▸ WHAT TO WORK ON:
Can you lay out the lines from the one containing "Switch to Корректировочный сче... tab" through the one containing "pyautogui.click(x=18, y=44)", both included, as a JSON list of strings with one string per line and blank lines omitted? Leave the pictures out of the answer.
-------- INPUT --------
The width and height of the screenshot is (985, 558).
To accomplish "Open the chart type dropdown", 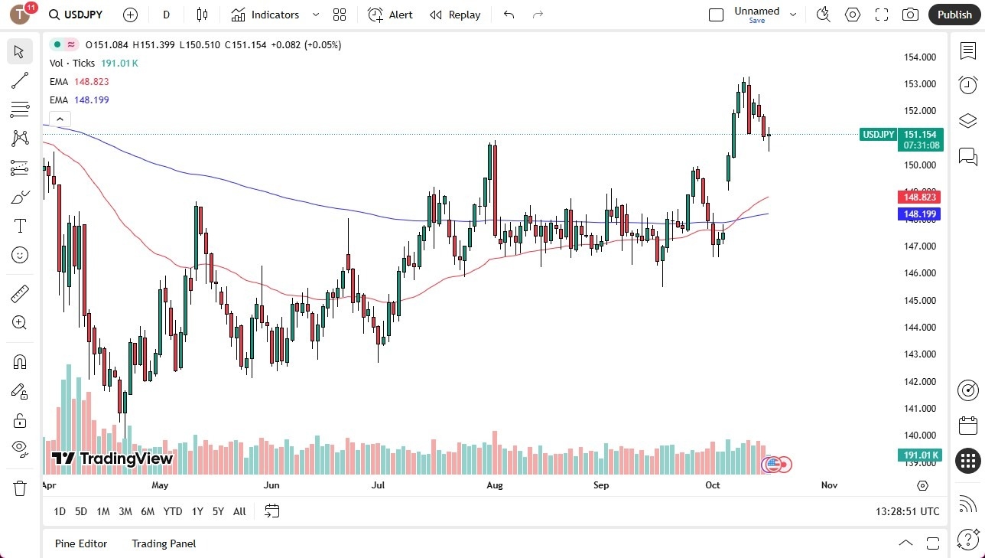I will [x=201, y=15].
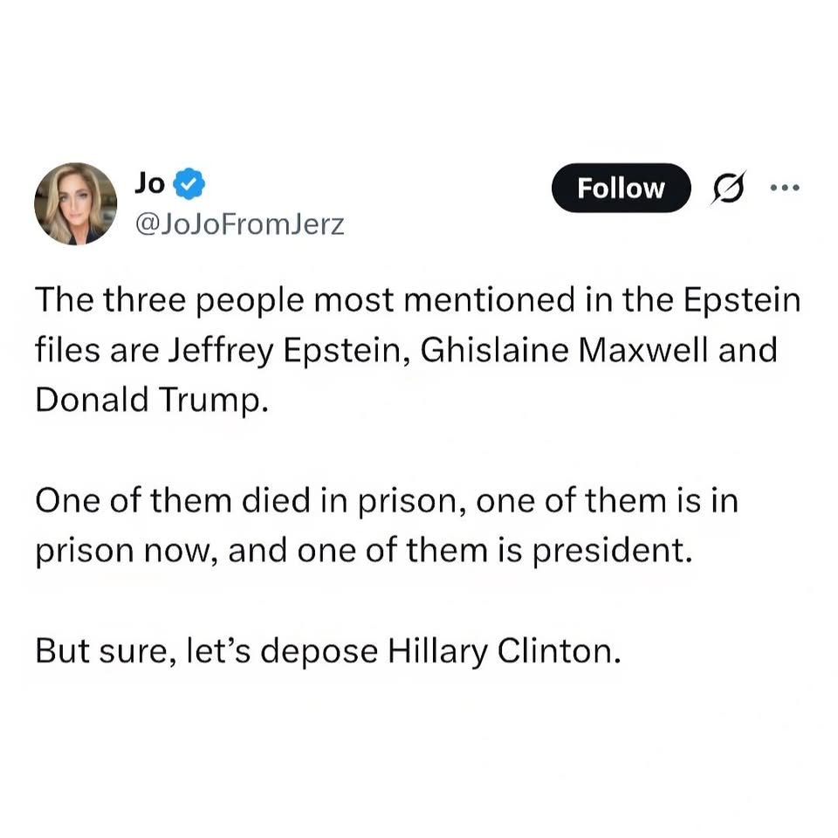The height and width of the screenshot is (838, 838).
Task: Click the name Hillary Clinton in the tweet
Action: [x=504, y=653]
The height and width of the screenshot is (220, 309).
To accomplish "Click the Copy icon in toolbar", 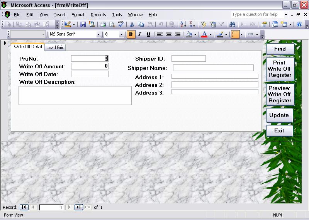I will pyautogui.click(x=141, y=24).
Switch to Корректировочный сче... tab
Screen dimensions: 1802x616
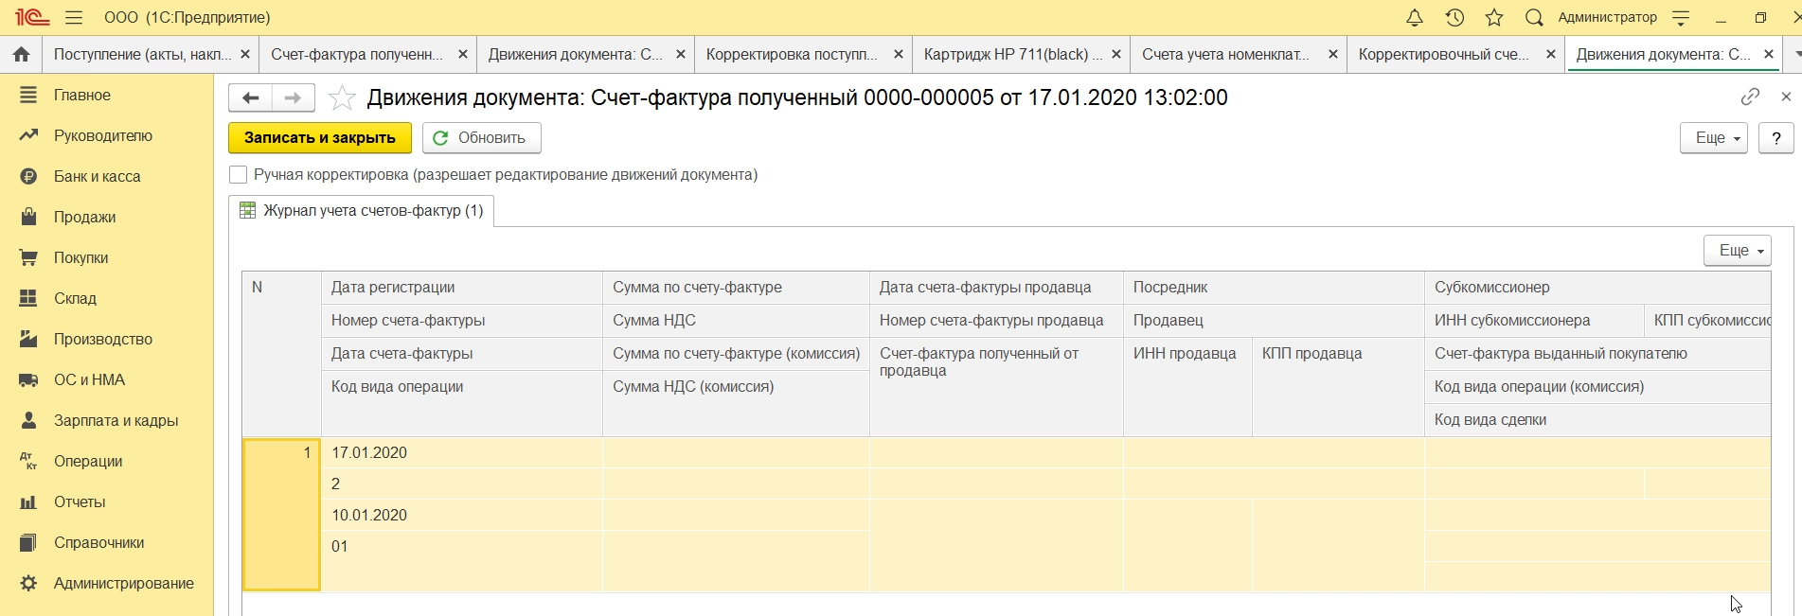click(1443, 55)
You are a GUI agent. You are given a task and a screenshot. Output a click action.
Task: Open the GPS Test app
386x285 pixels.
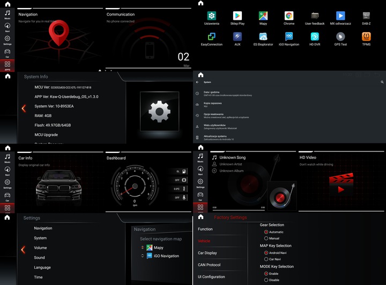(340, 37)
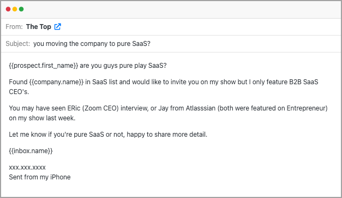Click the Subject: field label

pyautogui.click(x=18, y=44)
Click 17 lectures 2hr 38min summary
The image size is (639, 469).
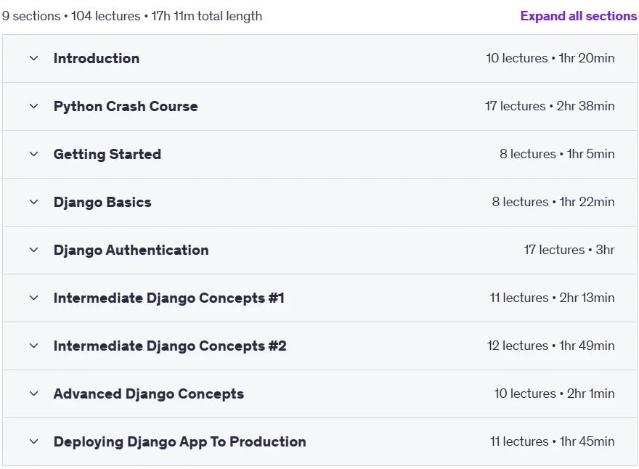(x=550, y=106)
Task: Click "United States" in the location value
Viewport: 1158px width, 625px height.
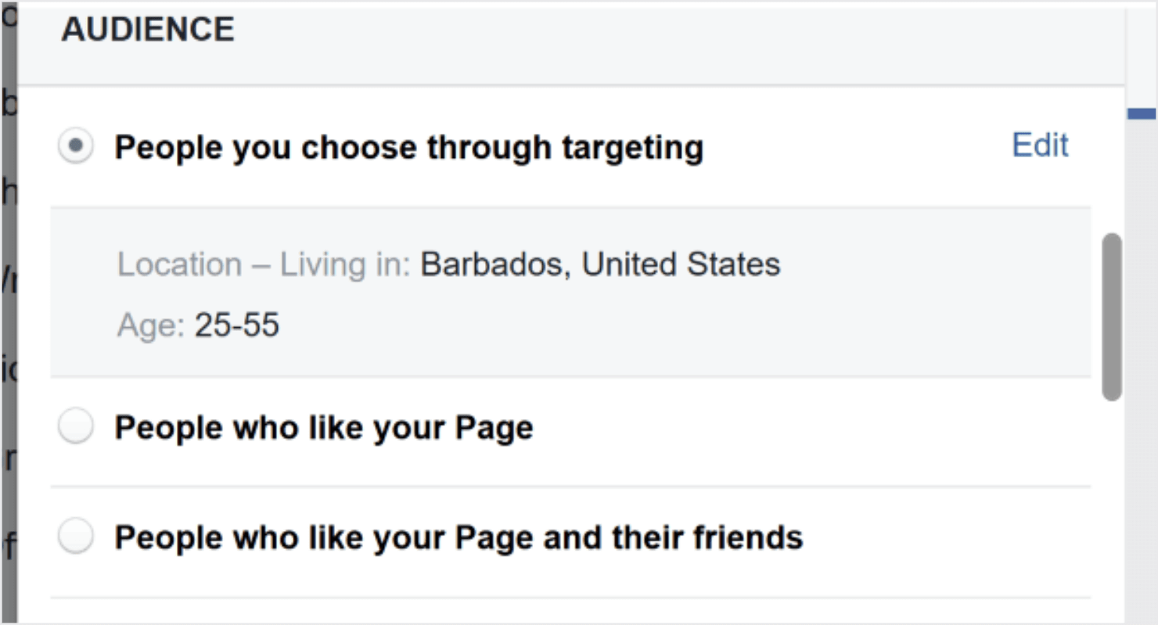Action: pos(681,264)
--------
▸ WRITTEN ANSWER:
[
  "Switch to Корректировочный сче... tab",
  "Screen dimensions: 1802x616",
  "click(1443, 55)",
  "You are a GUI agent. You are given a task and a screenshot. Output a click action.",
  "Task: Open the GPS Test app",
  "386x285 pixels.",
  "(340, 37)",
  "Click the Subject: field label",
  "pyautogui.click(x=18, y=44)"
]